Ma collègue a abondamment parlé des transports de grains en prenant la parole avant moi. Il y a dans cette section du projet de loi C-49 quelques lueurs d'espoir qui pourraient répondre à des préoccupations que les agriculteurs ont depuis longtemps et potentiellement répondre au problème des normes qui vont être caduques à partir du 1er août. À cet égard, j'ai un grave problème de compréhension.
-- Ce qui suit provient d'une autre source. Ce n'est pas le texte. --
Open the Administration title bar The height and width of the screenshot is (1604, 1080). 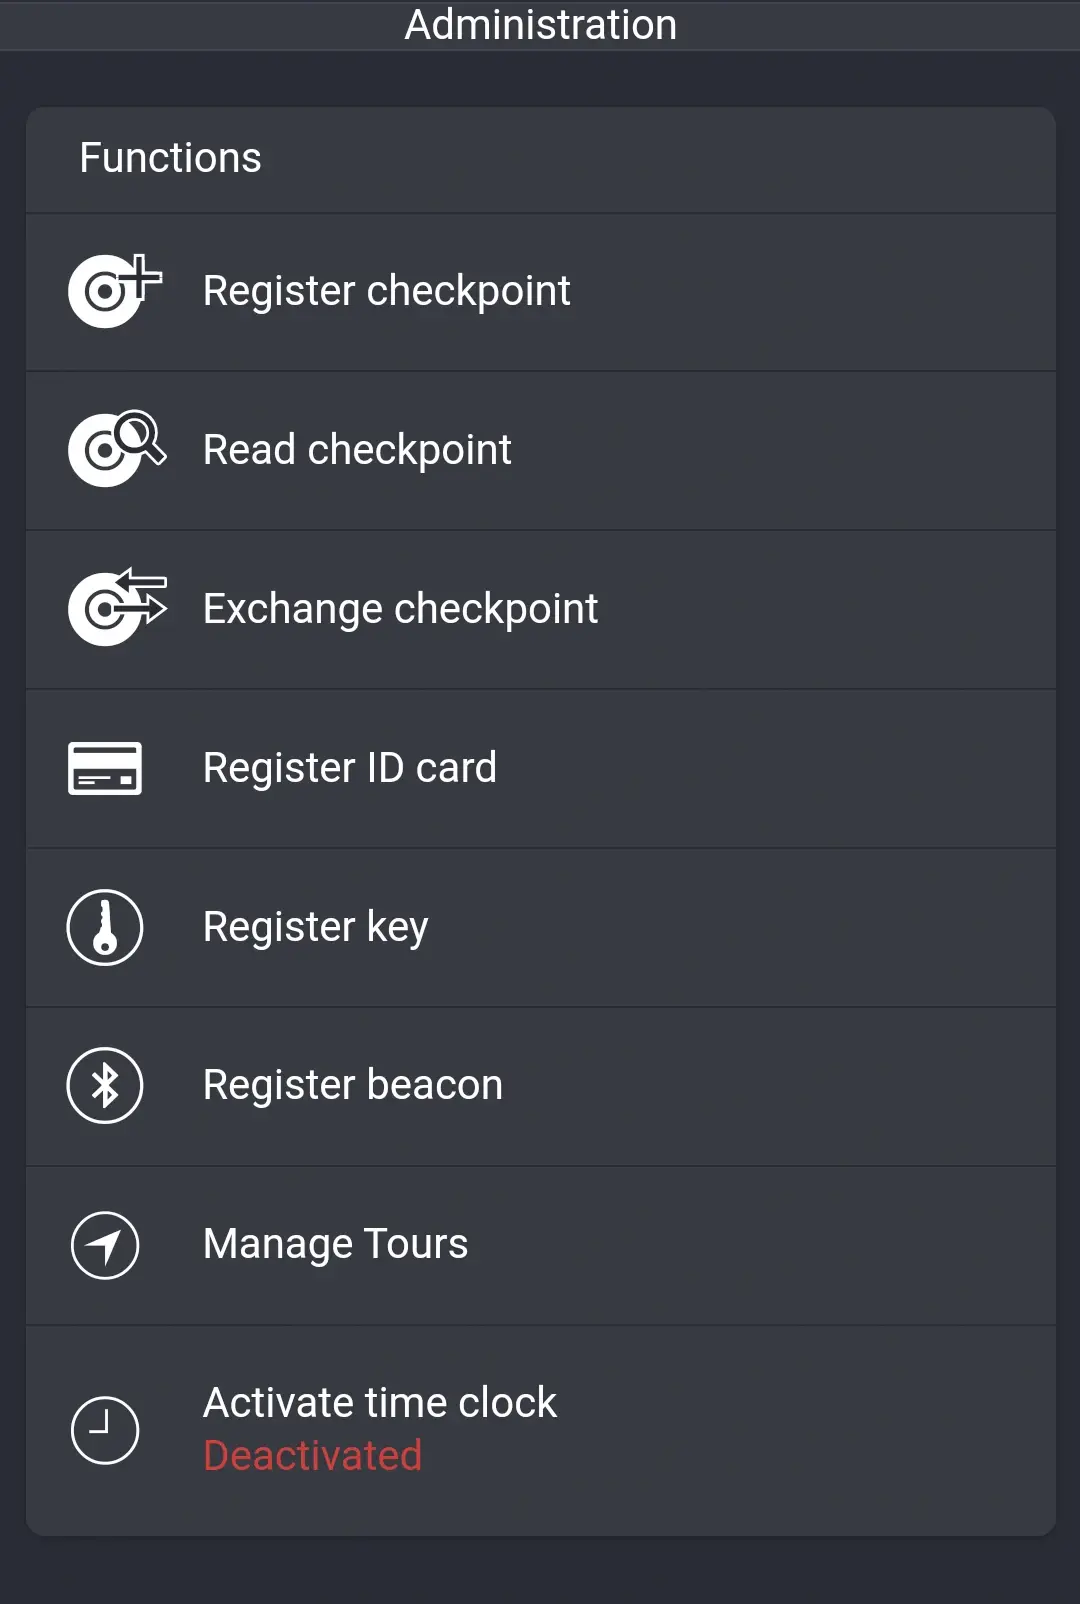[540, 25]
Compte tenu du temps qu'il faut allouer à un projet de loi pour qu'il obtienne la sanction royale, même dans un système rapide, je vois difficilement comment la sanction royale pourrait descendre du Sénat comme la colombe du ciel avant le 1er août.
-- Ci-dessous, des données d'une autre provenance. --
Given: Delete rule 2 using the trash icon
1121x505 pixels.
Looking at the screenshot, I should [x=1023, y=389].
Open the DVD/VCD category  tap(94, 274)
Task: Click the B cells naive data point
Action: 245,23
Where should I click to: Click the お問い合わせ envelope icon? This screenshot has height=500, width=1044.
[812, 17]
Il y a un caractère d'urgence à ces mesures, sans compter que les mesures qu'on nous propose, pour un bon nombre, semblent intéressantes sans qu'on puisse en faire la démonstration et sans qu'on ait le temps de consulter les principaux intervenants touchés pour voir si, par exemple, les nouvelles mesures proposées sur l'interconnectivité répondent à leurs besoins et si les nouvelles mesures et les nouvelles façons de calculer le revenu minimal garanti répondent à leurs attentes. Il y en a plusieurs.
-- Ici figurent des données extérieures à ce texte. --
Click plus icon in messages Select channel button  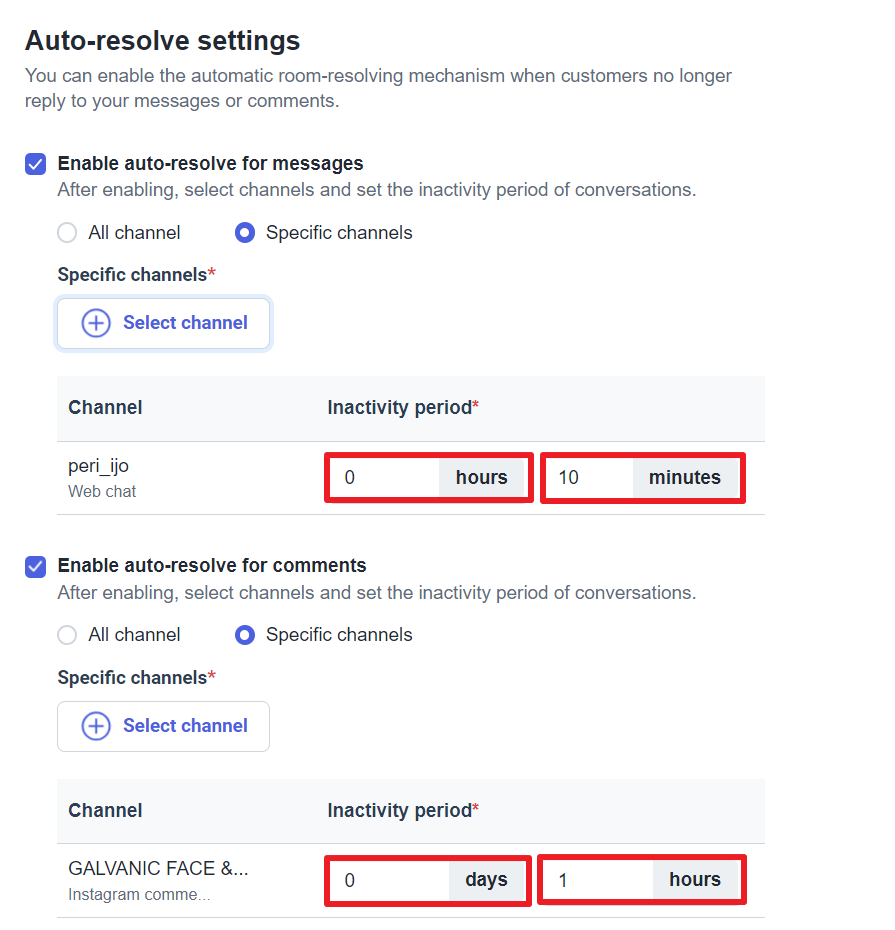click(x=96, y=323)
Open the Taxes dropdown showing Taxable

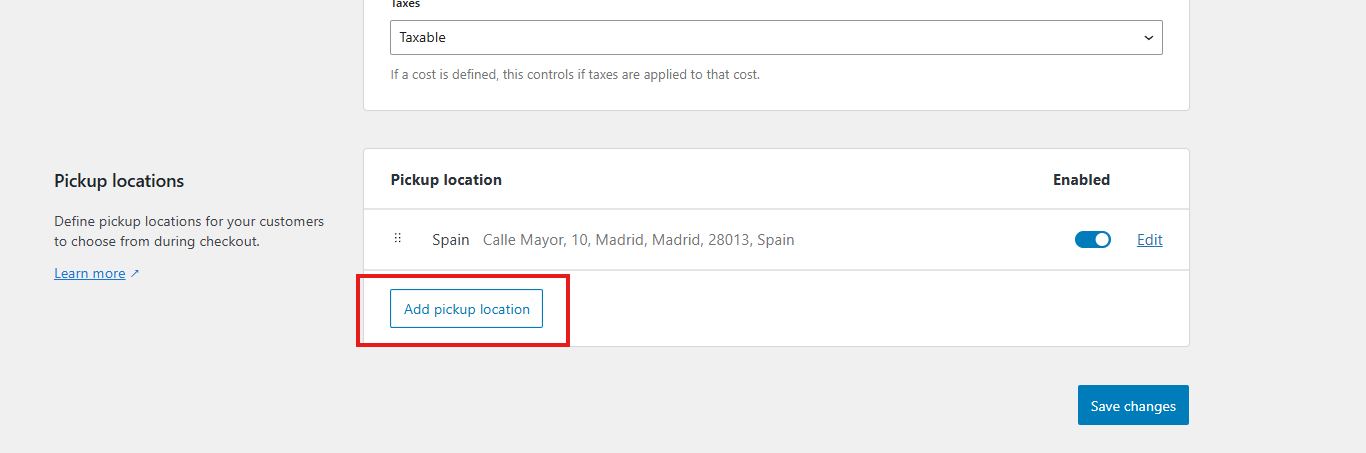[x=775, y=38]
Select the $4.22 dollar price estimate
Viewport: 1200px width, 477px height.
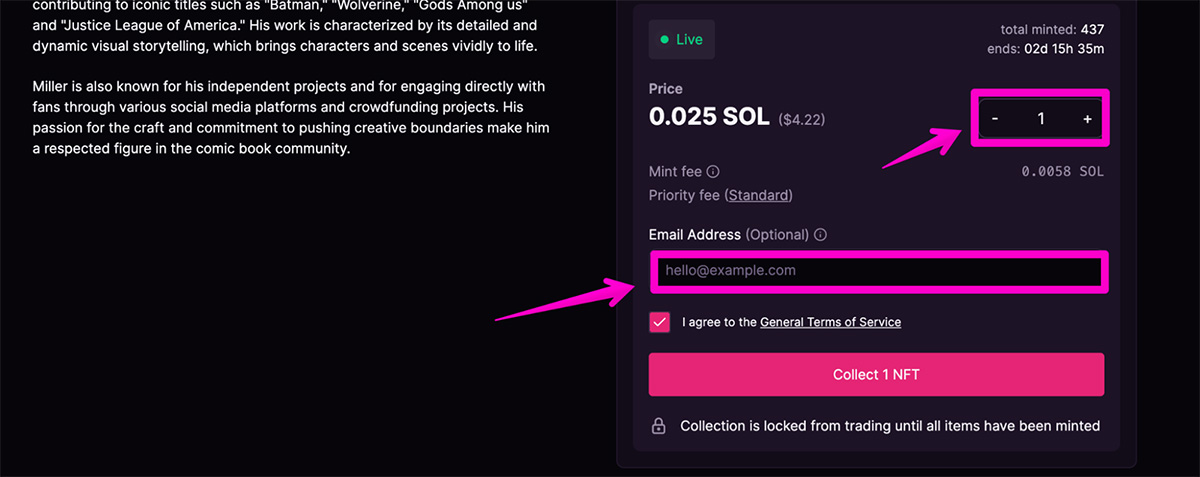(x=801, y=120)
Je parlerai de deux choses. On peut voir, à la mesure de ce que je suis en train d'expliquer et que je n'aurai pas le temps de terminer, que cela m'apparaît vraiment difficile de voter en faveur de ce projet de loi en deuxième lecture. Cela étant dit, même en votant contre à l'étape de la deuxième lecture, je vais me faire un devoir de faire le maximum de travail en comité pour proposer des amendements qui viennent solidifier ce projet de loi. Ils nous permettraient aussi, si les libéraux font la démonstration de la pertinence du projet de loi C-49, de voter pour ce projet de loi à l'étape de la troisième lecture.
En ce sens, pour être logique et accorder la priorité aux éléments qui touchent le transport du grain et voir ensuite les autres projets, parce que les échéances sont moins urgentes, je demande le consentement unanime de la Chambre pour déposer la motion suivante: Que, nonobstant tout article du Règlement ou usage habituel de la Chambre, on modifie le projet de loi C-49, Loi apportant des modifications à la Loi sur les transports au Canada et à d'autres lois concernant les transports ainsi que des modifications connexes et corrélatives à d'autres lois, déposé au Parlement le 16 mai 2017, en supprimant tous les articles suivants: a) Les articles 3 à 13 et 22 à 59 concernant le transport des grains, que les articles mentionnés dans la section a) de cette motion forment le projet de loi C-51, Loi modifiant les ententes temporaires sur le transport des grains, que le projet de loi C-51 soit réputé avoir été lu une première fois et que l'impression en soit ordonnée, que l'ordre portant deuxième lecture dudit projet de loi en prévoie le renvoi au Comité permanent des transports, que le projet de loi C-49 conserve le statut qu'il avait au Feuilleton avant l'adoption du présent ordre, que le projet de loi C-49 modifié soit réimprimé et que le légiste et conseiller parlementaire soit autorisé à apporter des modifications ou corrections de forme nécessaires pour donner effet à la présente motion.
Voilà la motion, qui est simple. Elle demande que l'on retire du projet de loi C-49 tout ce qui touche le transport du grain, afin d'étudier rapidement ce projet de loi et de respecter l'échéance du 1e août . On se pencherait sur le reste du projet de loi par la suite.
Voilà à la fois ma proposition et ma conclusion.